**QUESTÕES DO MATERIAL:**
A: Diga se cada afirmação concorda com o trecho sobre o relatório da HRW, respondendo sim ou não e citando as palavras do trecho que decidem: (i) A responsável da HRW apresenta hoje o seu primeiro relatório anual como diretora. (ii) O relatório analisa a situação dos direitos humanos em menos de 50 países. (iii) O relatório trata do ano de 2021.
B: Escreva a continuação do trecho sobre o relatório da HRW, começando logo depois da última frase.

**TRECHO DO DOCUMENTO:**
· · · · ·
A responsável da HRW, que apresenta hoje o seu primeiro relatório anual enquanto diretora, defendeu ainda que a guerra na Ucrânia também serviu para mostrar o que acontece quando o mundo fecha os olhos a abusos de direitos humanos, já que a invasão só foi possível pela "longa impunidade" de que gozou o Presidente russo, Vladimir Putin.

"A perda de vidas civis na Ucrânia não foi nenhuma surpresa para os sírios que sofreram abusos graves de ataques aéreos na sequência do apoio da Rússia às forças sírias de Bashar al-Assad, em 2015", considerou Tirana Hassan.

O 33.º relatório mundial anual da HRW, hoje apresentado publicamente, analisa a situação dos direitos humanos em mais de 100 países e territórios de todo o mundo durante o ano 2022.
· · · · ·
Registros de dados extraídos
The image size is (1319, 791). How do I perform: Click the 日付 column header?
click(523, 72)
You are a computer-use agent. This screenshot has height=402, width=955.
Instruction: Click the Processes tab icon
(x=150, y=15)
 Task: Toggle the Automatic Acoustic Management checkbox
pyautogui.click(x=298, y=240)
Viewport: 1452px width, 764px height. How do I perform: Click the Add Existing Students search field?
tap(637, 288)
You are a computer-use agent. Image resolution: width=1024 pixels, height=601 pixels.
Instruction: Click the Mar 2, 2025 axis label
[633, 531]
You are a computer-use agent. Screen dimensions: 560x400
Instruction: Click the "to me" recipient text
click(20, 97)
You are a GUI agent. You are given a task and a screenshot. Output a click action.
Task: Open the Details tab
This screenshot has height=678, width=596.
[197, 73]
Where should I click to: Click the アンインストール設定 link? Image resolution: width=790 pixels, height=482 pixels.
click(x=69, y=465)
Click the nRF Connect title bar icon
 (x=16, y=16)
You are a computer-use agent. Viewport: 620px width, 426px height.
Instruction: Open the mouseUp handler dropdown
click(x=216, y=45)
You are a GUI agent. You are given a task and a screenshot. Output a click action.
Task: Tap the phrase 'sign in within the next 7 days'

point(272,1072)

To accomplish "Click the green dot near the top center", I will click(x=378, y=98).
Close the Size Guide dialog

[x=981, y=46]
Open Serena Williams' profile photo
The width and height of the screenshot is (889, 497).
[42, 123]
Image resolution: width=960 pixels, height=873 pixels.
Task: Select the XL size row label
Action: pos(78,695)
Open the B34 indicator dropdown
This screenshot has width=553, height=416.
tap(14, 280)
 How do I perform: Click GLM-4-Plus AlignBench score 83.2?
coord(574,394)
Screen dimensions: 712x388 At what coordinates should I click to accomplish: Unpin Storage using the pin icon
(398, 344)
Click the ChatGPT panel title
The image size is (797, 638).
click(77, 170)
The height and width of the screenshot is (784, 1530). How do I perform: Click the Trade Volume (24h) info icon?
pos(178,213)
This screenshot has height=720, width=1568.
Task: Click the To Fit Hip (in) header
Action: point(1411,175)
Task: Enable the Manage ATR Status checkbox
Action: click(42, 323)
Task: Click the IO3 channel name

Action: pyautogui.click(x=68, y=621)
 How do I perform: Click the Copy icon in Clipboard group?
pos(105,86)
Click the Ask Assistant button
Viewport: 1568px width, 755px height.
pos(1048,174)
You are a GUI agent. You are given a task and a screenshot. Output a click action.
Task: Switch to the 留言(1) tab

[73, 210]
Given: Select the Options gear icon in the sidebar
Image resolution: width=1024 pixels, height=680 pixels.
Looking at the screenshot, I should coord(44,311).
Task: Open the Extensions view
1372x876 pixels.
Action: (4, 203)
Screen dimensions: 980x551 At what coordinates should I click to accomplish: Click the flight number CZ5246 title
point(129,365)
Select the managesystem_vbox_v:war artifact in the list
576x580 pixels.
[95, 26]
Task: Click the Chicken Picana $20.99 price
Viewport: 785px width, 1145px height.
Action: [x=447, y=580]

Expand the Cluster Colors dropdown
· · · · ·
**RESULTADOS DAS TAREFAS:**
A:
(i) Sim: "apresenta hoje o seu primeiro relatório anual enquanto diretora".
(ii) Não: "em mais de 100 países e territórios de todo o mundo".
(iii) Não: "durante o ano 2022".

B:
O documento não qualifica as principais preocupações da HRW, mas alguns países mostraram, em 2022, um agravamento da situação dos direitos humanos, entre os quais se contam o Irão, o Afeganistão, o Haiti, a Coreia do Norte e a Venezuela.

No Irão, o ano foi de protestos generalizados contra a rigidez das regras islâmicas, concretamente o código de vestuário imposto às mulheres.

Depois da morte da jovem Mahsa Amini, detida pela chamada polícia da moralidade por alegadamente usar de forma inadequada o véu islâmico ('hijad'), a população saiu para as ruas de várias cidades iranianas para exigir o respeito pelos direitos humanos.

As autoridades detiveram e condenaram dezenas de ativistas acusando-os de ameaçar a segurança nacional e, embora a extinção da polícia da moralidade tenha sido anunciada, as liberdades de reunião e expressão foram severamente restringidas.

Também o Afeganistão foi preocupação constante no ano passado, devido sobretudo à degradação dos direitos das mulheres e meninas.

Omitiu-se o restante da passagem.